• What you should do
What lines of the data below hold "agent"? Show them.

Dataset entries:

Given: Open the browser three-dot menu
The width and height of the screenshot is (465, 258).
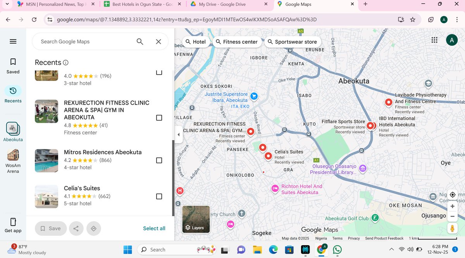Looking at the screenshot, I should click(x=457, y=19).
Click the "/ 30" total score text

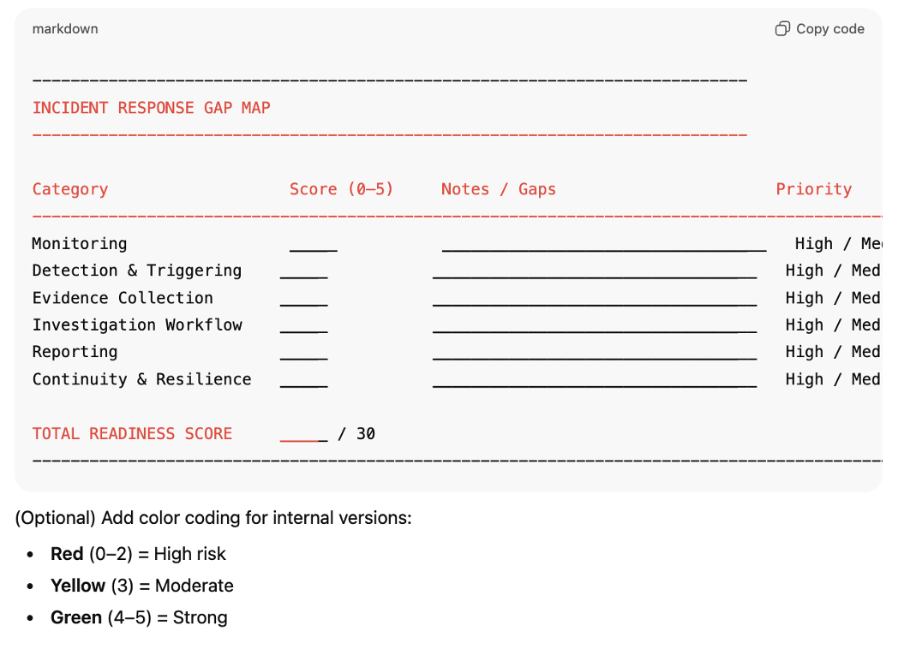point(356,434)
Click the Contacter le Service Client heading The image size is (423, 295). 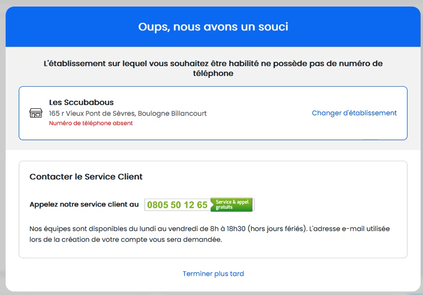(x=86, y=177)
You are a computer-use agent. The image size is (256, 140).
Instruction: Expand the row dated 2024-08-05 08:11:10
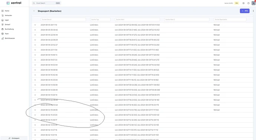[35, 25]
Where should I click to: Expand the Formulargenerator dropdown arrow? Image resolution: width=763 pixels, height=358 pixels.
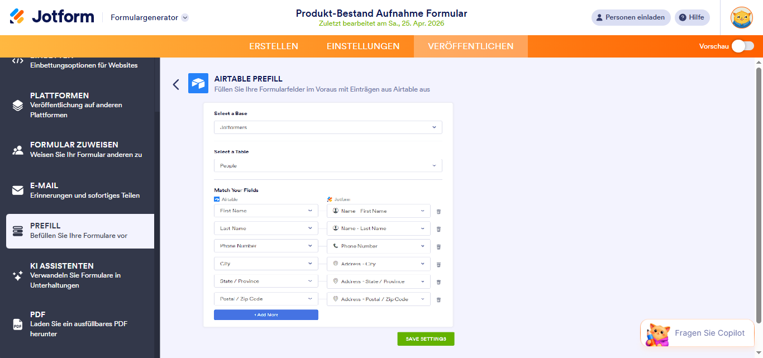(x=185, y=17)
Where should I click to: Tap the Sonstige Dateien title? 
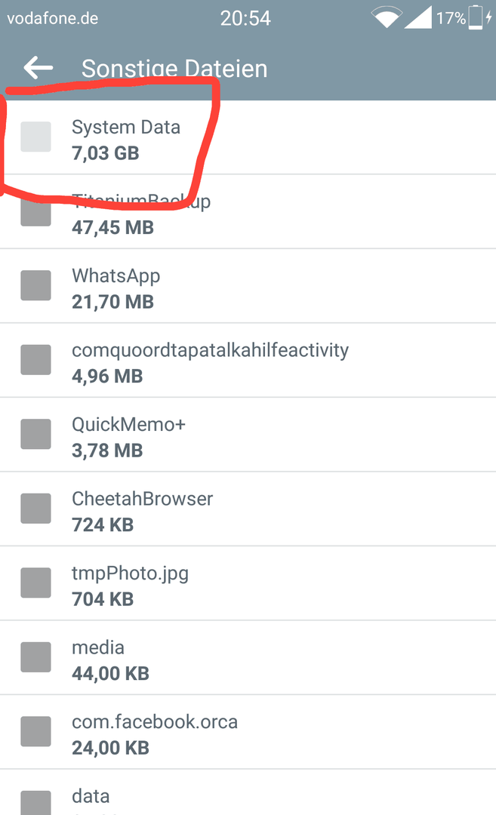click(174, 69)
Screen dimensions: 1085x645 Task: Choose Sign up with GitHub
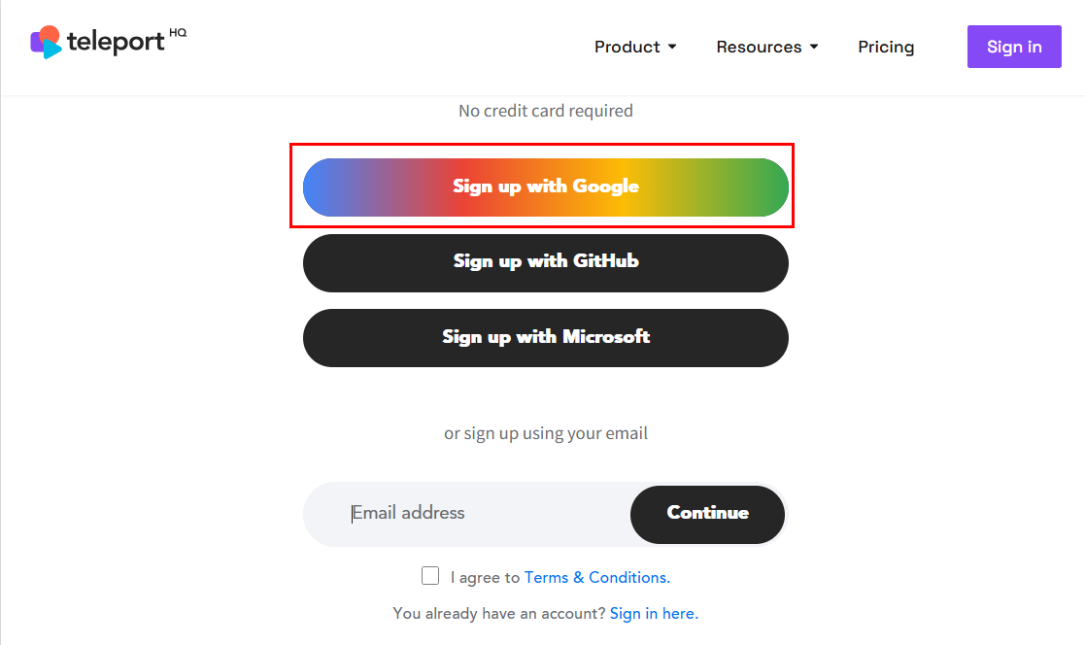tap(546, 262)
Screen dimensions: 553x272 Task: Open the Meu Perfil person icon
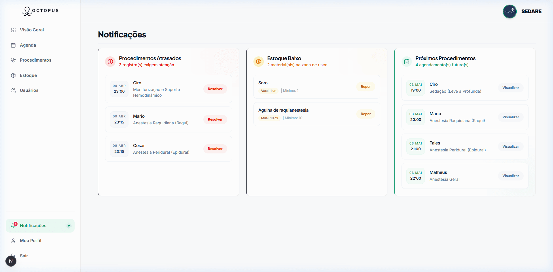[13, 241]
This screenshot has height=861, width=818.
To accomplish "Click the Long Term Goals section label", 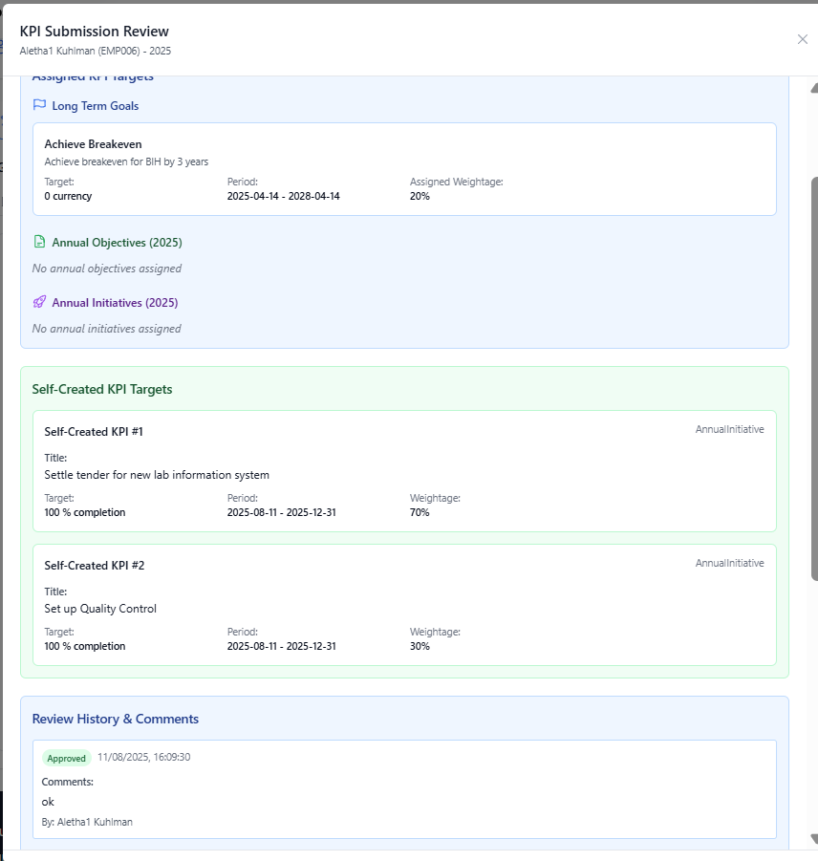I will (95, 106).
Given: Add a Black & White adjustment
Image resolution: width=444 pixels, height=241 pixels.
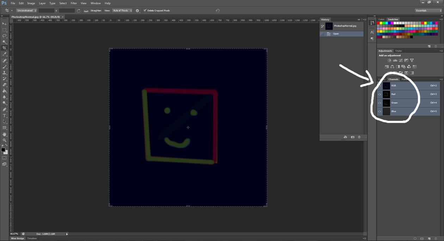Looking at the screenshot, I should pos(398,66).
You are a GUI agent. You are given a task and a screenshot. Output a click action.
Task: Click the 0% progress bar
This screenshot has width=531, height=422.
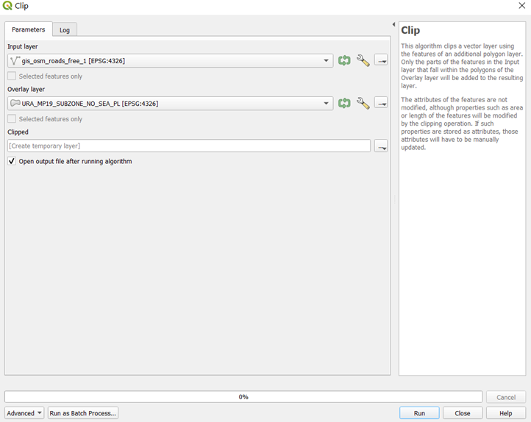coord(243,397)
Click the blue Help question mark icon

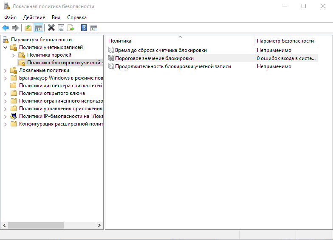coord(84,28)
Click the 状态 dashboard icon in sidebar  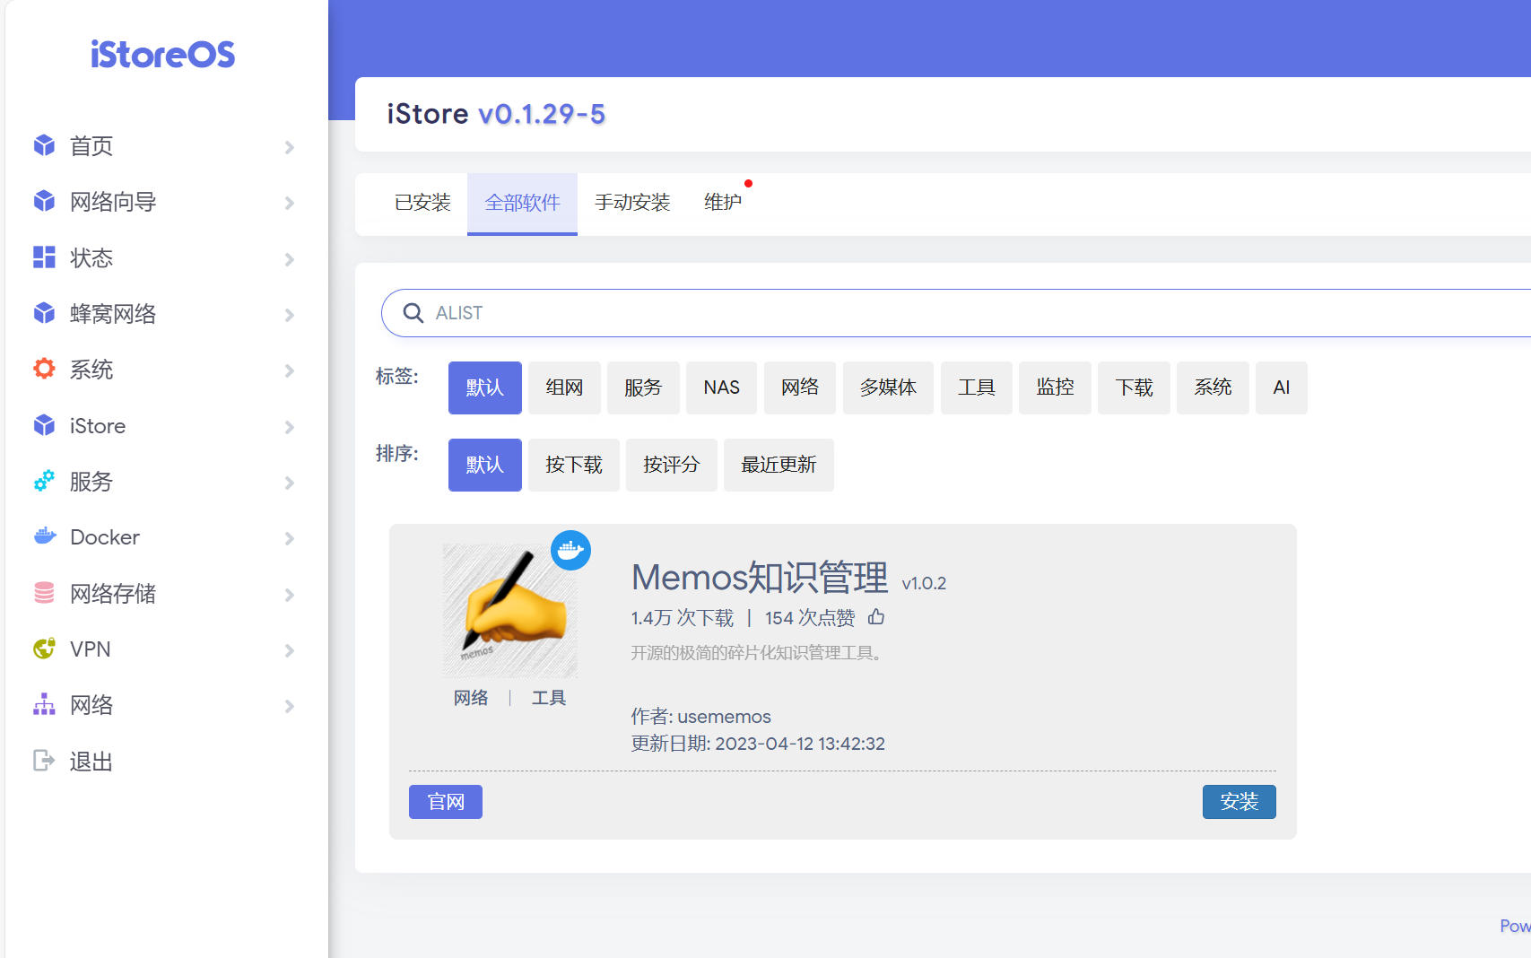click(44, 257)
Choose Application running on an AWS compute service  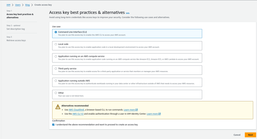(x=56, y=56)
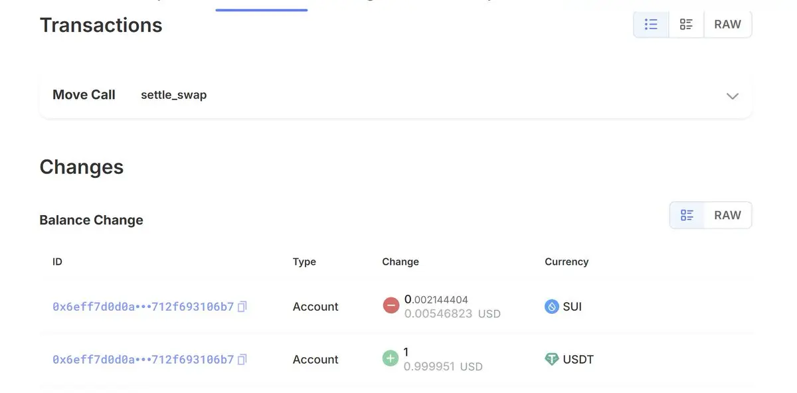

• Your solution
You are a computer-use agent. The image size is (256, 140).
You are a GUI agent. You are given a task and a screenshot. Output a click action.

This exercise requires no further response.